■ **Provided material**:
---
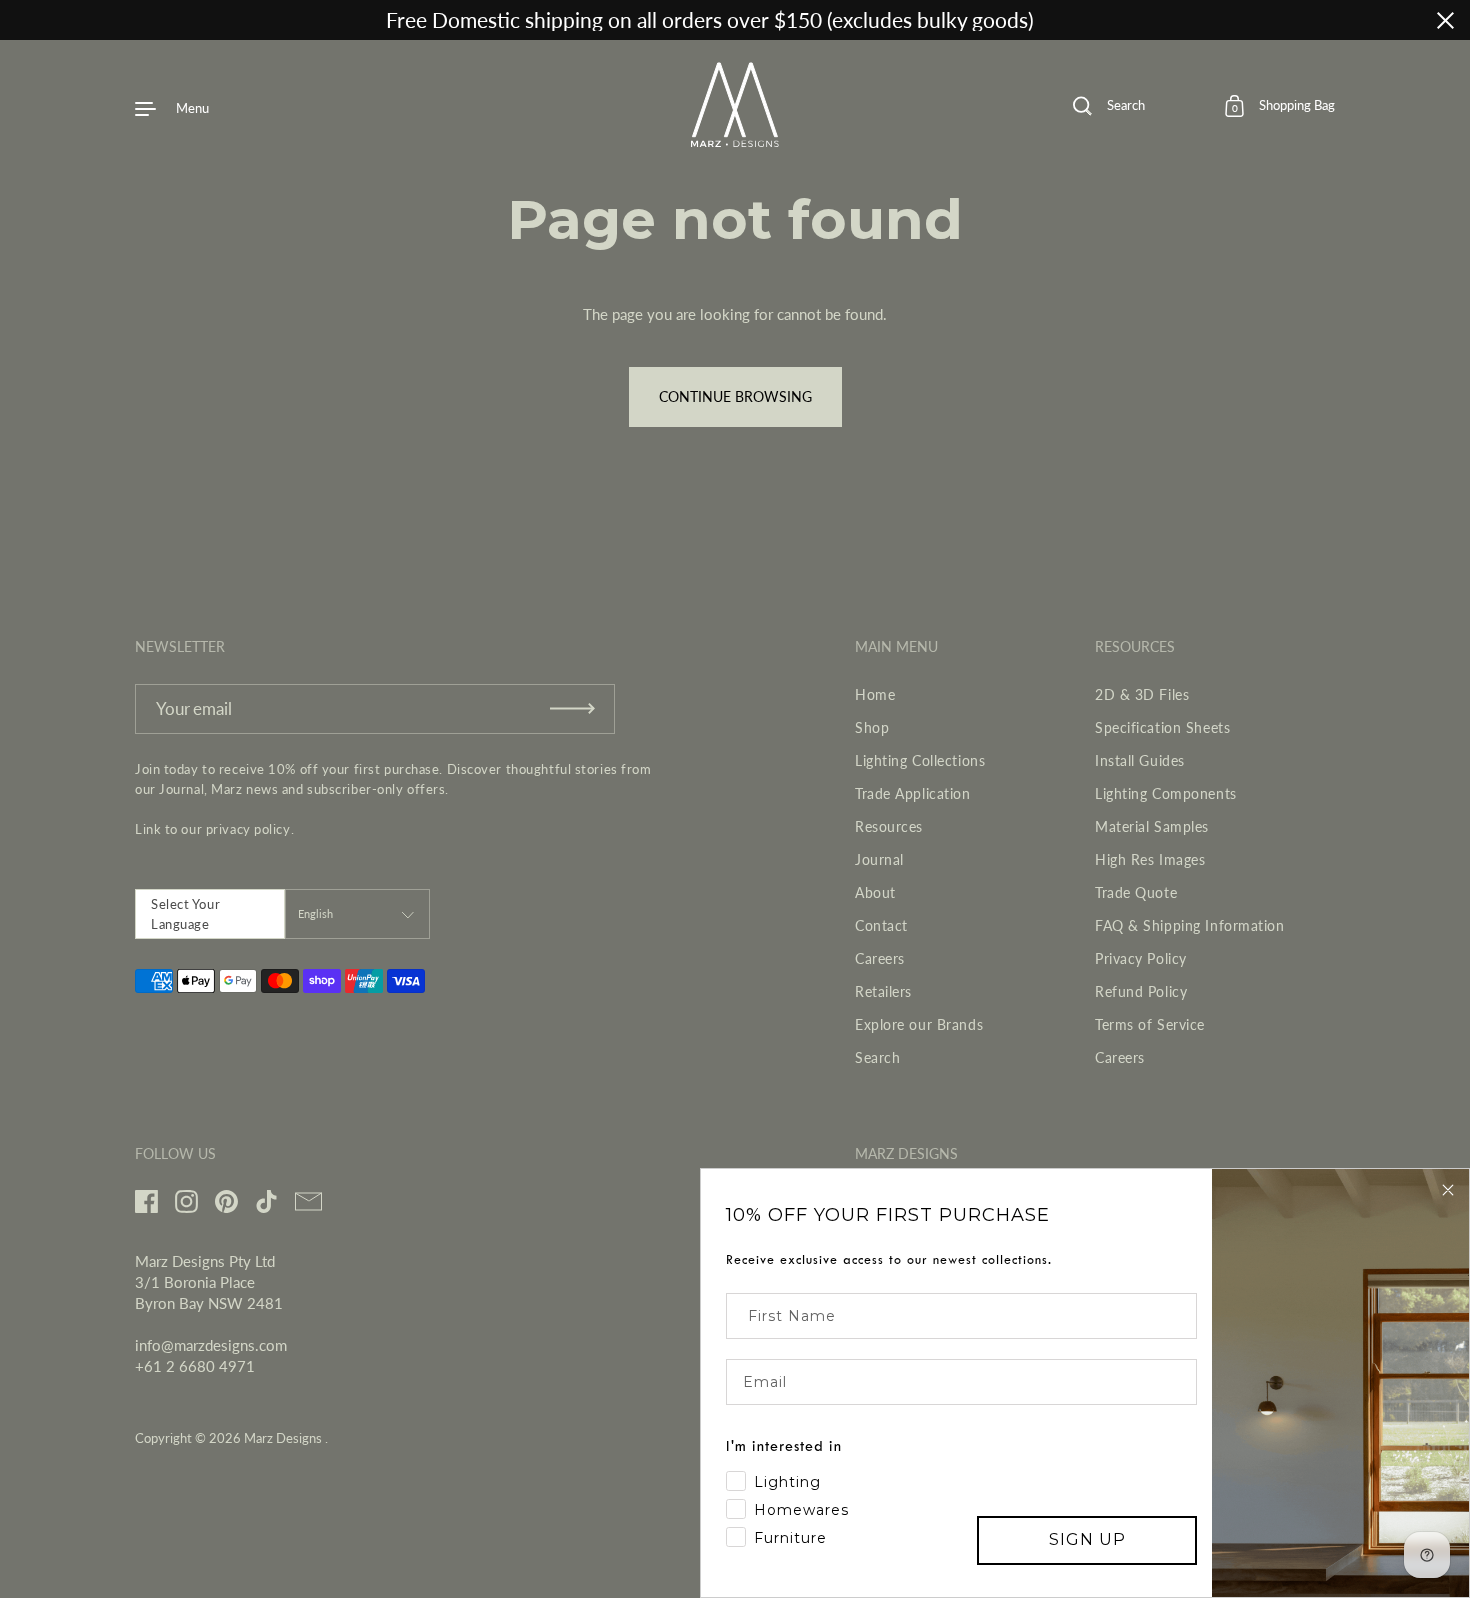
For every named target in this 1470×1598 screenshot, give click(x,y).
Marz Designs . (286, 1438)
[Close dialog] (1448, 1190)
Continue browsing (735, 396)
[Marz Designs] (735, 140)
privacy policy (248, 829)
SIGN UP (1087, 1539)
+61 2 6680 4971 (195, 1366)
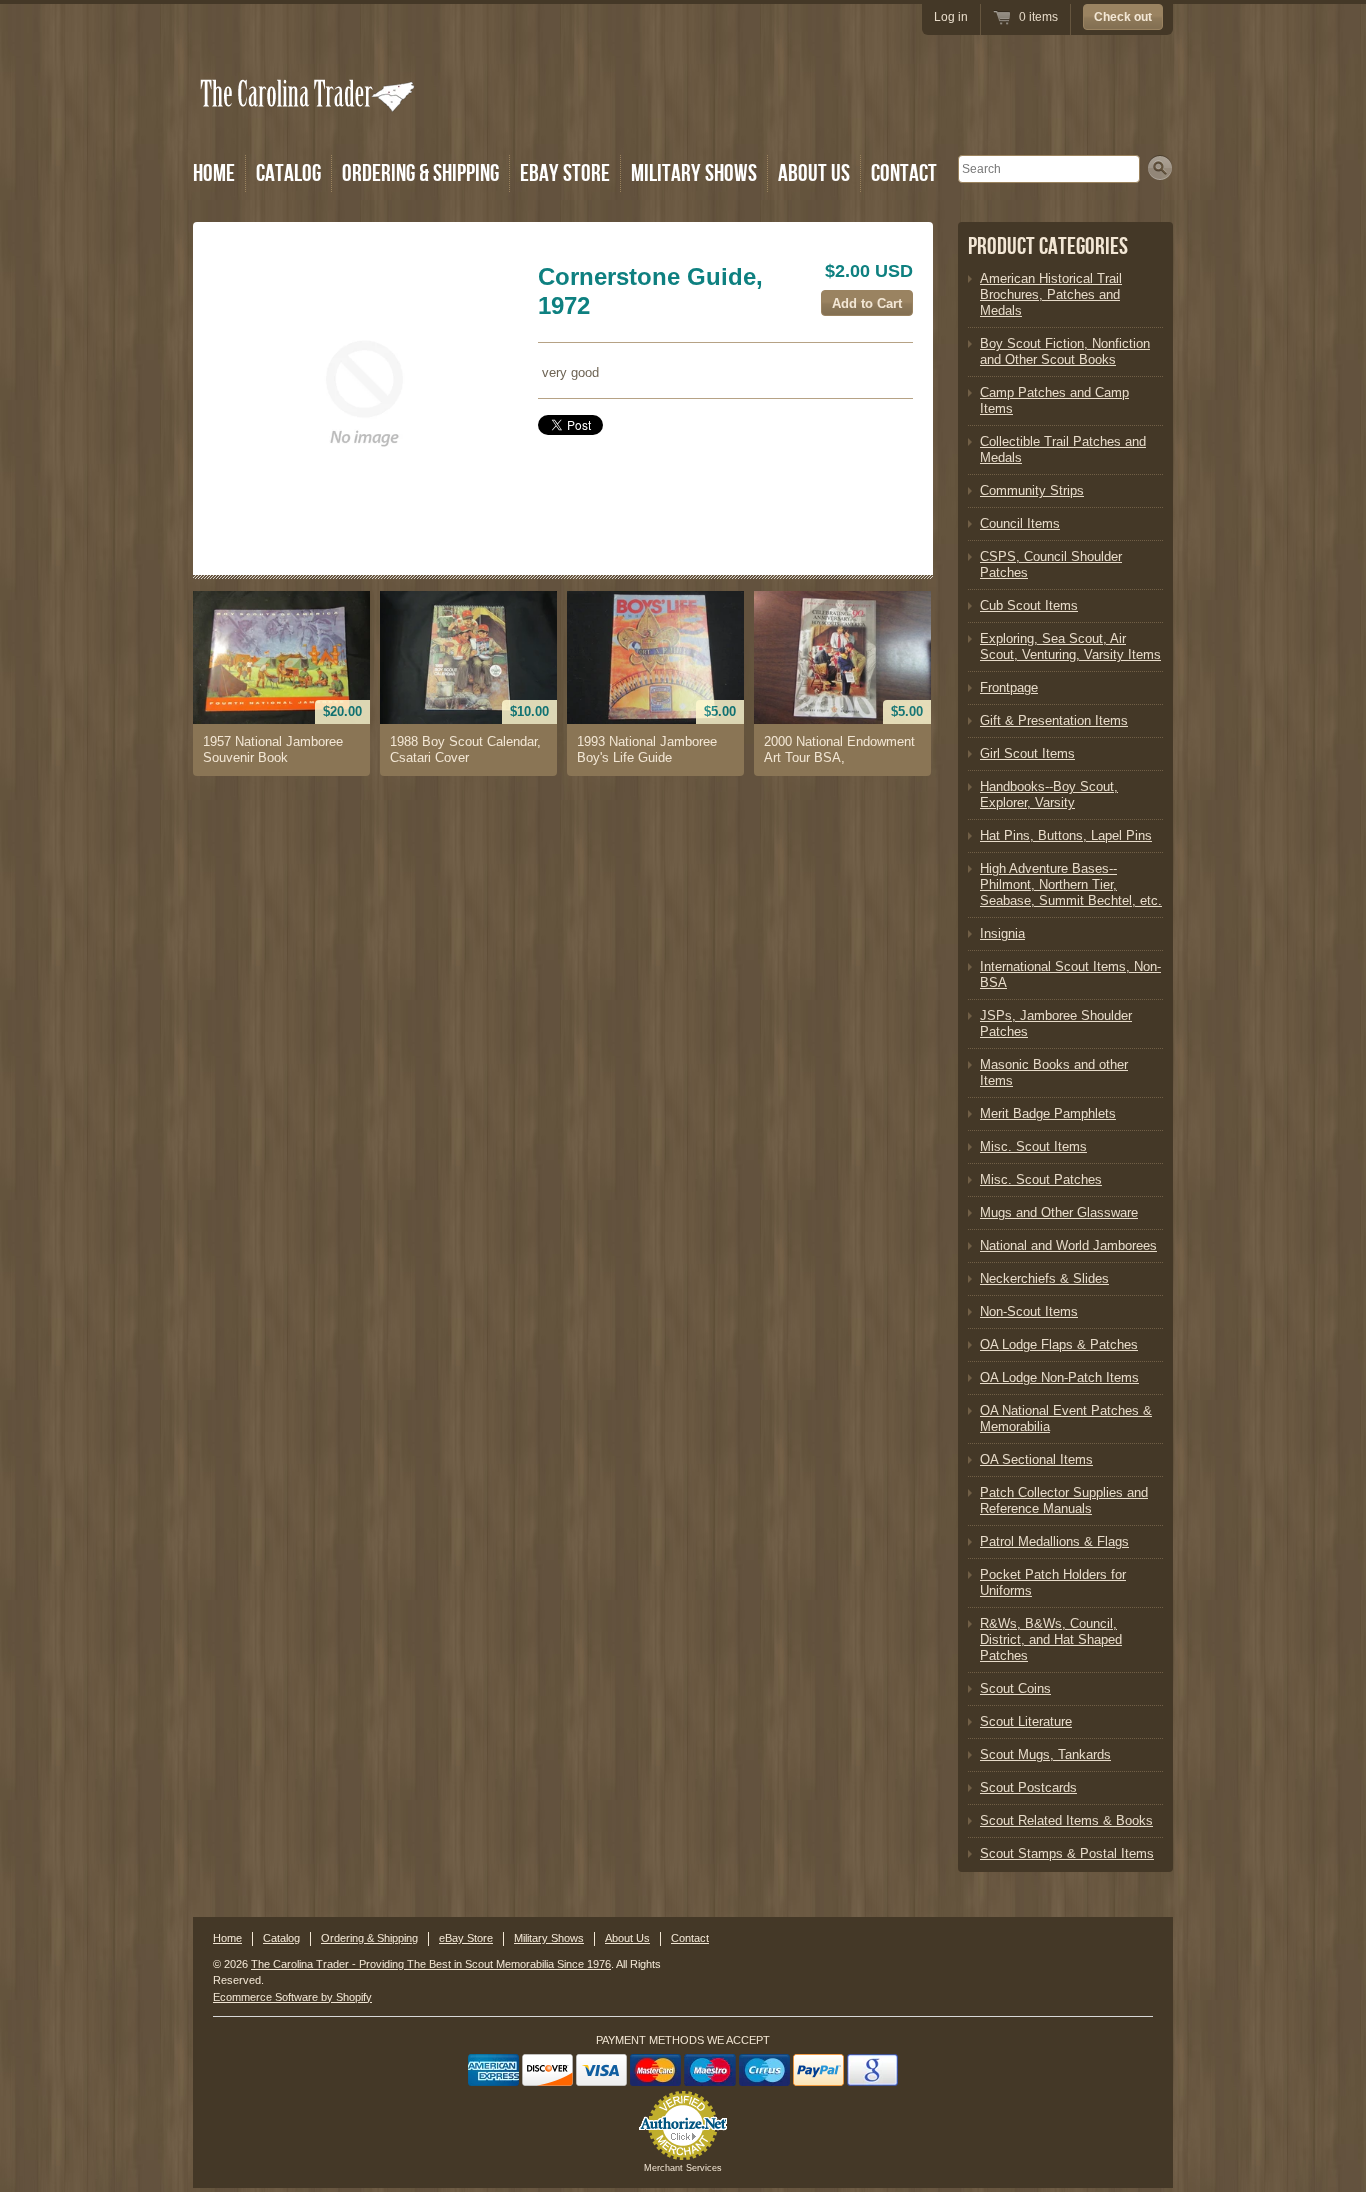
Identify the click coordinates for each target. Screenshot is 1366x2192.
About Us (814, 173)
---
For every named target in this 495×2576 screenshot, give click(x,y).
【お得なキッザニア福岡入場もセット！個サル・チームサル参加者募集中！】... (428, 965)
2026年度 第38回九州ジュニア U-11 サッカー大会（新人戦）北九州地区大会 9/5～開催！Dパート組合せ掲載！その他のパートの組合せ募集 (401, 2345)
---
■ **Instructions for the task**: Report every line in the data above in which the word "named" appears.

■ **Exercise solution**:
For every named target in this 1470×1598 screenshot, give click(x,y).
For every named target in this 495×2576 screenshot, give click(x,y).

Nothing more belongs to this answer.